Language and how we frame contentious political issues matter, and little has been done to acknowledge the fact that immigrants in this country — or, more accurately, brown immigrants from the Global South — are real people with dreams, hopes and fears. They are not numbers, and they are definitely not “aliens,” “illegal” or not. Any effort to bring more attention to their points of view should be commended, although it is obvious these perspectives are still mostly invisible and severely underrepresented in the American mainstream.
We could scroll through history and call out all the times America celebrated its pastime of demonizing immigrants — from the Know-Nothings to the Chinese Exclusion Act to Operation Wetback— but one needs to go back only 26 years to get a realistic sense of how this country views people who come from other countries.
“We will try to do more to speed the deportation of illegal aliens who are arrested for crimes, to better identify illegal aliens in the workplace. … We are a nation of immigrants. But we are also a nation of laws. It is wrong and ultimately self-defeating for a nation of immigrants to permit the kind of abuse of our immigration laws we have seen in recent years, and we must do more to stop it.”

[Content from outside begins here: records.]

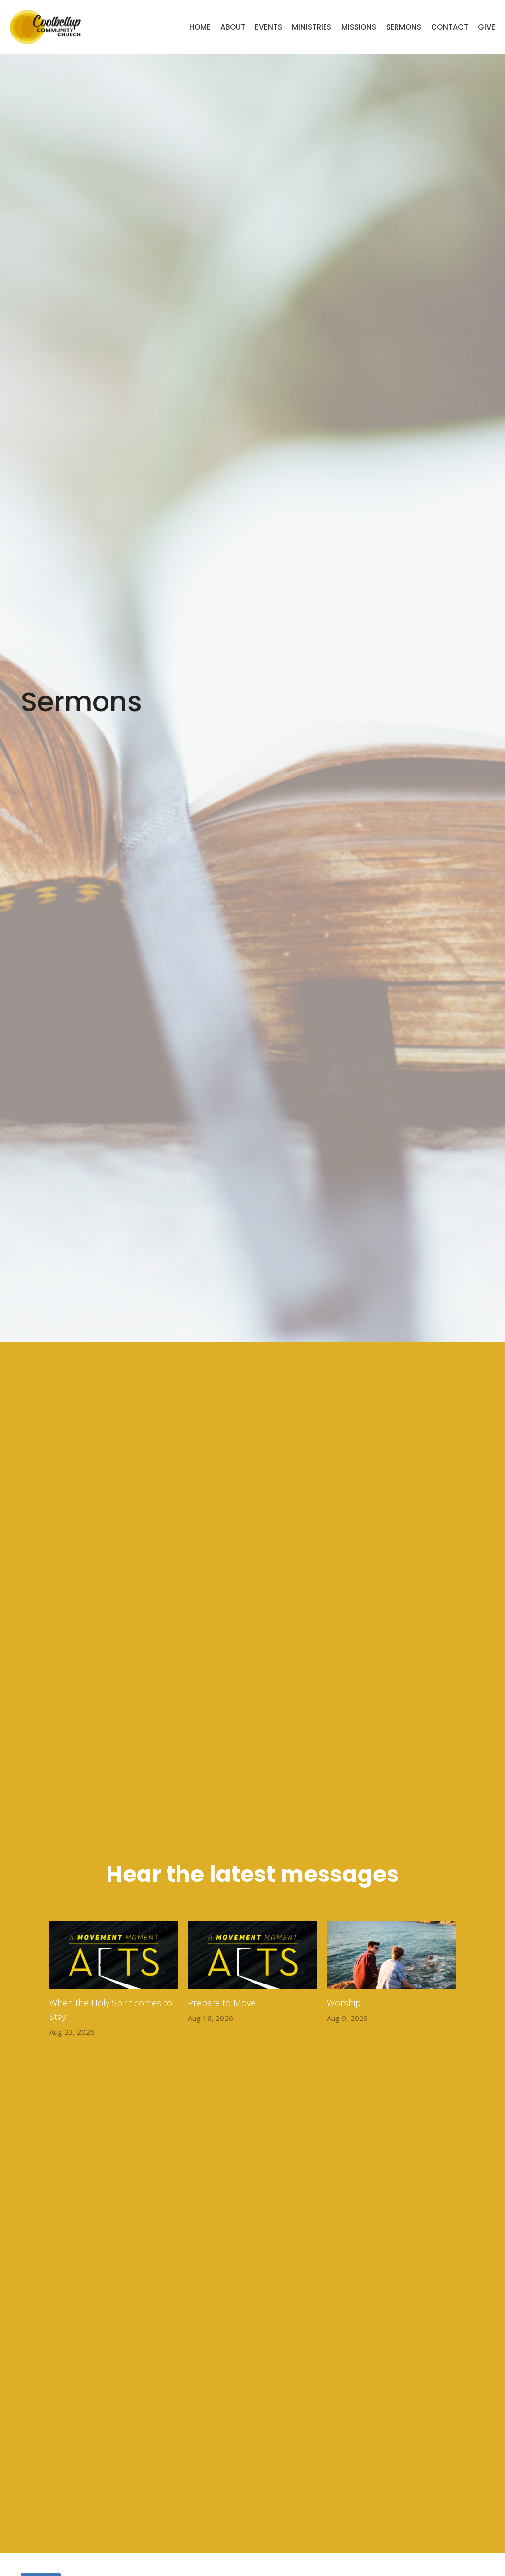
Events (268, 27)
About (232, 27)
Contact (449, 27)
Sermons (403, 27)
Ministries (311, 27)
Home (200, 27)
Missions (358, 27)
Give (486, 27)
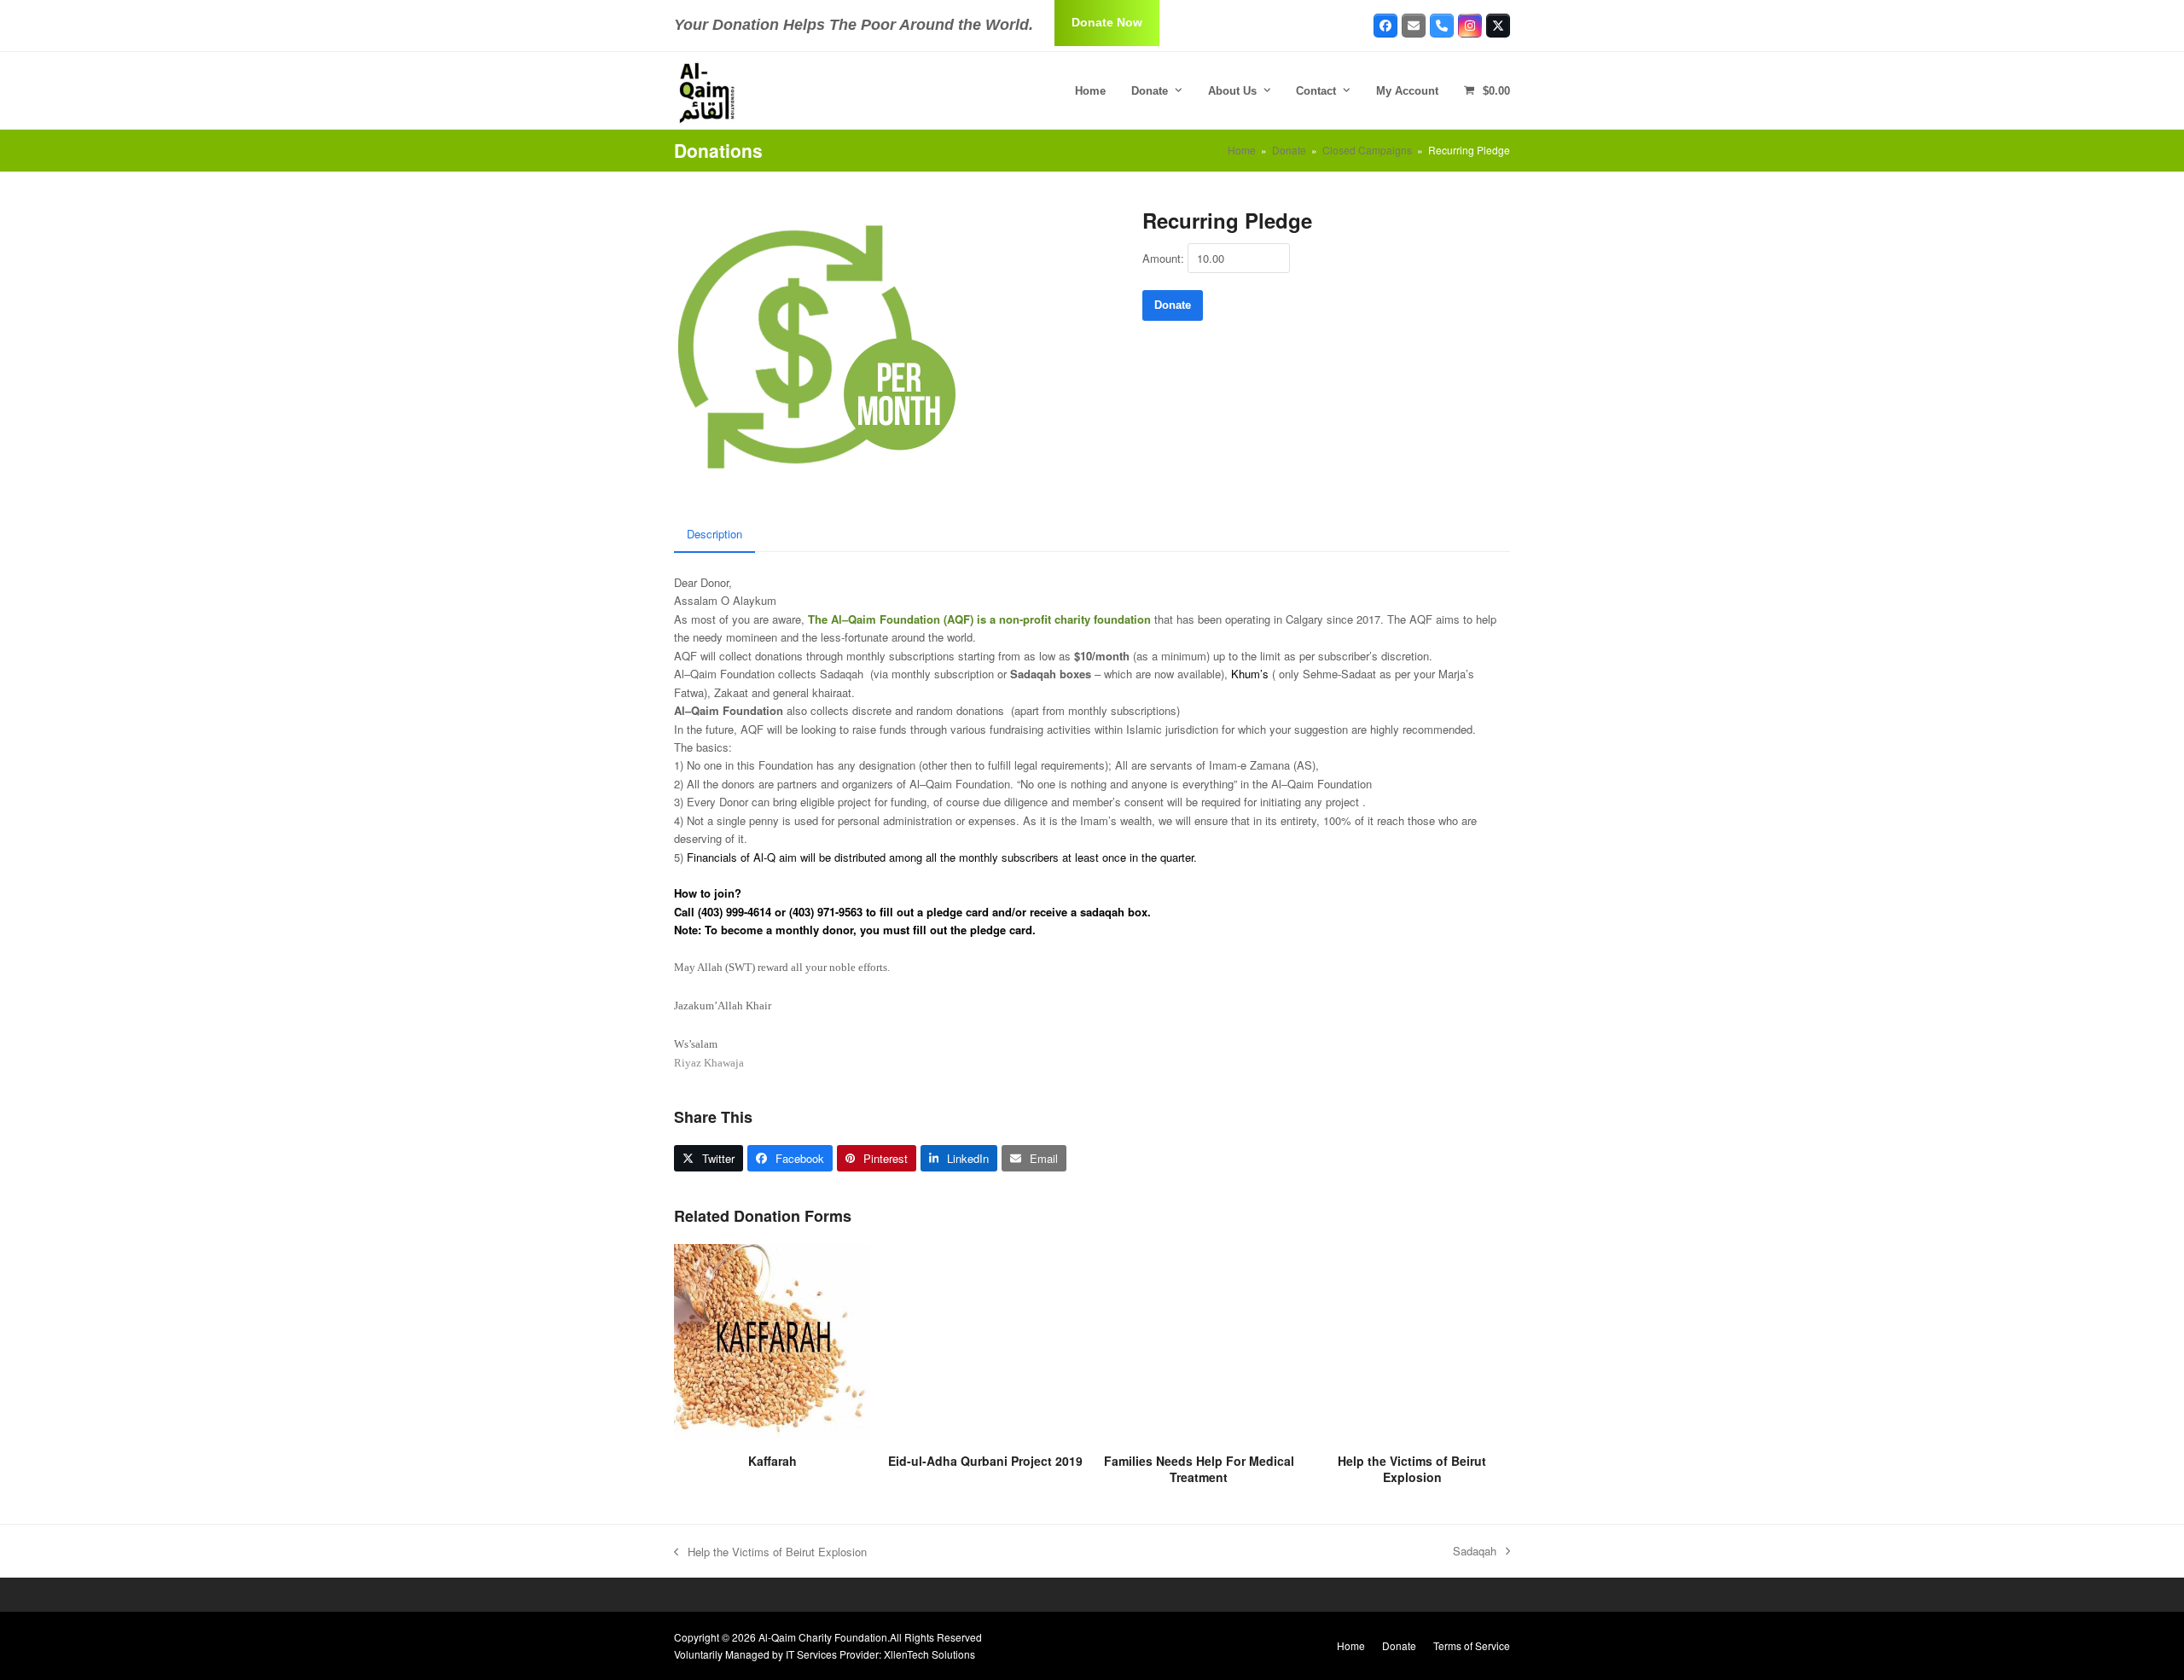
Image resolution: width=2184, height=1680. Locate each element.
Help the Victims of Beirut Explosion (770, 1552)
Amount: (1163, 258)
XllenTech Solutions (929, 1654)
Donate (1172, 305)
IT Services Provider (832, 1654)
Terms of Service (1471, 1645)
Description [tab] (714, 534)
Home (1351, 1645)
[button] (1487, 90)
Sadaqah (1474, 1551)
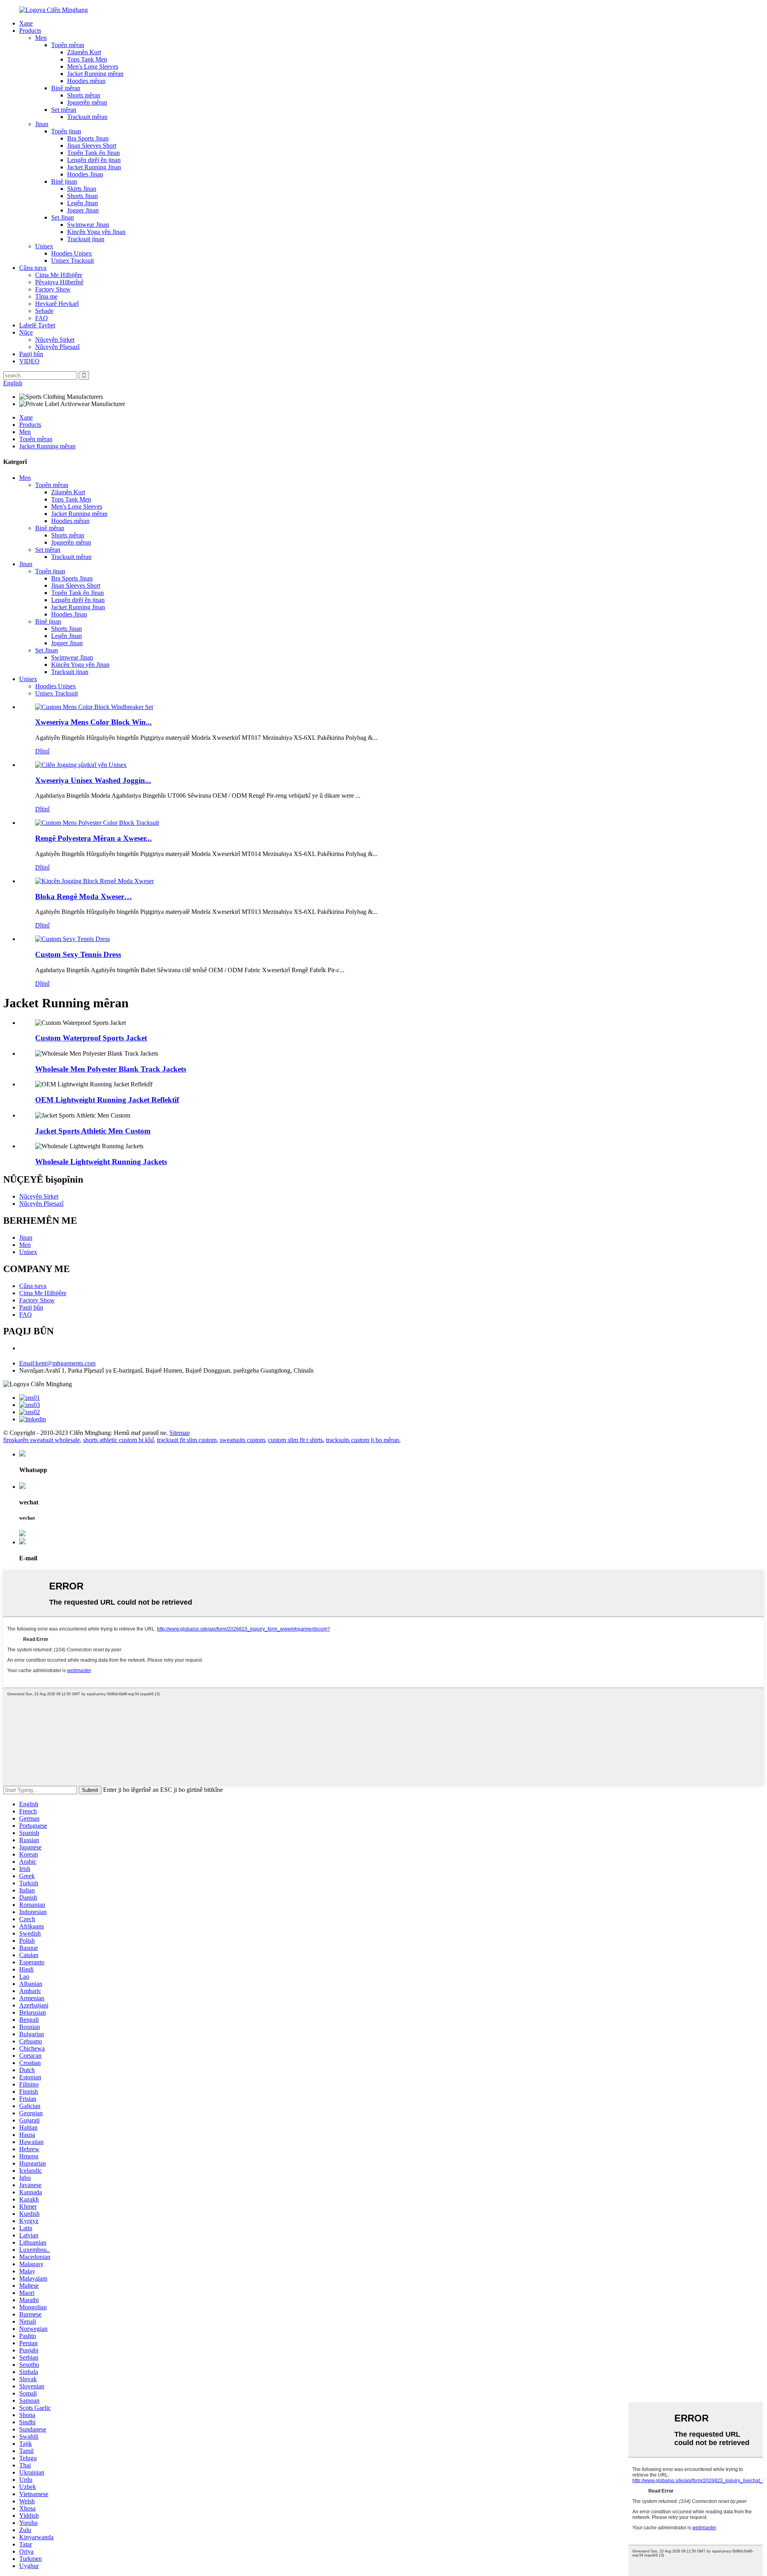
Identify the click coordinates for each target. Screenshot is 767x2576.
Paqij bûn (31, 354)
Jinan (41, 124)
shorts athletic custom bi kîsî (118, 1440)
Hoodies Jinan (85, 174)
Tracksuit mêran (87, 116)
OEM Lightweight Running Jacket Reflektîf (107, 1100)
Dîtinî (42, 751)
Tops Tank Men (87, 59)
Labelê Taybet (37, 325)
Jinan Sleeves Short (91, 145)
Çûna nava (32, 267)
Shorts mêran (83, 95)
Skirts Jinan (81, 188)
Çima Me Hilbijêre (58, 274)
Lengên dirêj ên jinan (94, 160)
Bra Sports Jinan (88, 138)
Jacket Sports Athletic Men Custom (93, 1131)
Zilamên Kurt (84, 52)
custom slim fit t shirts (295, 1440)
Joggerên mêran (87, 102)
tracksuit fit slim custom (187, 1440)
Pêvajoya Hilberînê (59, 282)
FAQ (41, 318)
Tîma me (46, 296)
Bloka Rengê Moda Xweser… (83, 896)
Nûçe (26, 332)
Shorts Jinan (82, 195)
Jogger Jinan (83, 210)
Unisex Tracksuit (72, 260)
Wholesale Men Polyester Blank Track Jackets (110, 1069)
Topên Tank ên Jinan (93, 152)
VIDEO (29, 361)
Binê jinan (64, 181)
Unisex (44, 246)
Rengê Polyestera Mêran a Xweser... (93, 838)
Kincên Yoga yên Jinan (96, 231)
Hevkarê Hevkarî (57, 303)
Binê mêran (65, 88)
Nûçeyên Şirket (54, 339)
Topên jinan (66, 131)
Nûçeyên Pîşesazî (57, 346)
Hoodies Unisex (71, 253)
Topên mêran (67, 45)
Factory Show (53, 289)
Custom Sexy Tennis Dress (78, 954)
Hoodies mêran (86, 80)
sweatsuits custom (242, 1440)
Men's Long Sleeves (92, 66)
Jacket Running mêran (95, 73)
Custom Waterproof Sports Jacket (91, 1038)
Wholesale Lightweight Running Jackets (101, 1161)
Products (30, 30)
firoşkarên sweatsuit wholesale (41, 1440)
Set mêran (63, 109)
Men (41, 37)
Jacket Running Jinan (94, 167)
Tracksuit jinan (85, 239)
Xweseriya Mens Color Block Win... (93, 722)
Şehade (44, 310)
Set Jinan (62, 217)
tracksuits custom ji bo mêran (362, 1440)
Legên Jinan (82, 203)
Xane (26, 23)
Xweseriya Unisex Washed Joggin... (93, 780)
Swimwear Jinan (88, 224)
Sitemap (179, 1432)
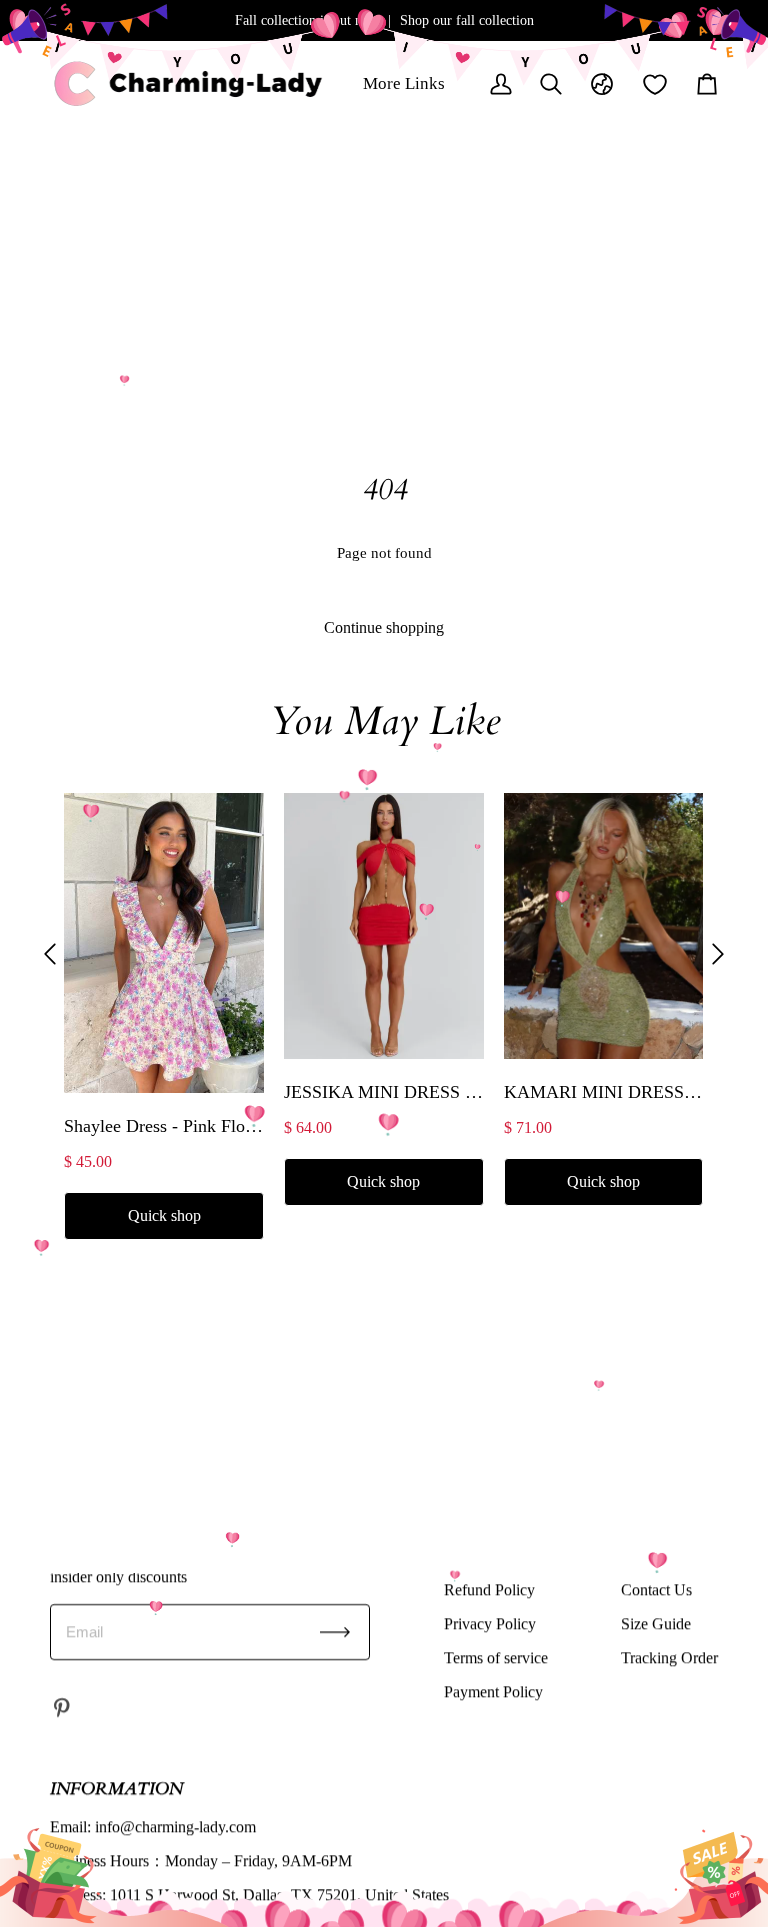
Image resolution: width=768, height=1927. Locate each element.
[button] (50, 954)
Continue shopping (384, 627)
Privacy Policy (490, 1623)
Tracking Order (669, 1657)
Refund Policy (489, 1589)
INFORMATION (116, 1788)
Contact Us (656, 1589)
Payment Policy (493, 1691)
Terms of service (496, 1657)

Those words didn’t come from President Donald Trump in 2016. They came from President Bill Clinton in 1995 during his State of the Union speech to Congress. The notion of “illegal aliens” as “criminals” has roots with both Democrats and Republicans. Such beliefs were further crystalized after the 9/11 attacks, essentially cementing an immigration debate that emphasizes stopping the problem over understanding the economic benefits of what immigration brings to the U.S.
The notion of “illegal aliens” as “criminals” has roots with both Democrats and Republicans.
Since then, immigrants and their allies have lost their chance to humanize their plights. Migration become a national security issue that has seen a push for a militarized border, a rise in the immigration enforcement industrial complex and a national call to get tough on the “invasion” from the “illegal aliens.”
It has gotten to the point that anyone who dares challenge this onslaught of dehumanization risks being instantly labeled a traitor to one’s country. It has led to Republicans basing entire national campaigns on immigrant fear and a Democratic Party that promises change because “we are a nation of immigrants” but can’t get its entire caucus to act on an actual immigrant relief plan even when they are in power, as is the case right now on Capitol Hill.
All this is happening while the Biden administration continues to detain more than 13,000 migrant children and keeps Trump administration policies like Title 42 and “Remain in Mexico” intact. And how can we forget the increased deportations of Haitian migrants earlier this year?